▶ _What the exercise asks_: Report how many lines of the following entries include the string "agent"; respond with the number alone.

▶ _Data to process_:
# # # # # # #

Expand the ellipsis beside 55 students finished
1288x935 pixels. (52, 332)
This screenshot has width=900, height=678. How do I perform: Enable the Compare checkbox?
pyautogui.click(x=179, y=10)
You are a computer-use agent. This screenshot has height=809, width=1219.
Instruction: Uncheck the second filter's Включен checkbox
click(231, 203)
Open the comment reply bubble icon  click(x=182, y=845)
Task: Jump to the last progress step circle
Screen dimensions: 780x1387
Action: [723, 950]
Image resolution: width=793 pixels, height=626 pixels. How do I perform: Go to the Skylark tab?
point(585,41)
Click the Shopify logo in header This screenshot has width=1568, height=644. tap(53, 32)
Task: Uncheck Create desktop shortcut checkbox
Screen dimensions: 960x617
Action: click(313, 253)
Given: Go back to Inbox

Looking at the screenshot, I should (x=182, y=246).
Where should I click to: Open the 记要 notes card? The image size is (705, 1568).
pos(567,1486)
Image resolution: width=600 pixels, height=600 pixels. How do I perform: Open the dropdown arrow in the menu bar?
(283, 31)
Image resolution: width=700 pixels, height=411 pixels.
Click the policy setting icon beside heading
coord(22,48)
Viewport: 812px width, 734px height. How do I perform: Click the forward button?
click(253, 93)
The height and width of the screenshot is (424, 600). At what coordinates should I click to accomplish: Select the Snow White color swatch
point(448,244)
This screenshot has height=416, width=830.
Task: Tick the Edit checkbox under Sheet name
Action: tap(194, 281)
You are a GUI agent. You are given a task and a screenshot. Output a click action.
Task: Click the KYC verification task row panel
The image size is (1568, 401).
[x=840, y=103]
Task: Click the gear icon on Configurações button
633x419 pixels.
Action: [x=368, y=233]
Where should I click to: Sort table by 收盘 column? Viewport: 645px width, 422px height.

# # # # # # #

▶ _Solution to the exercise_: 2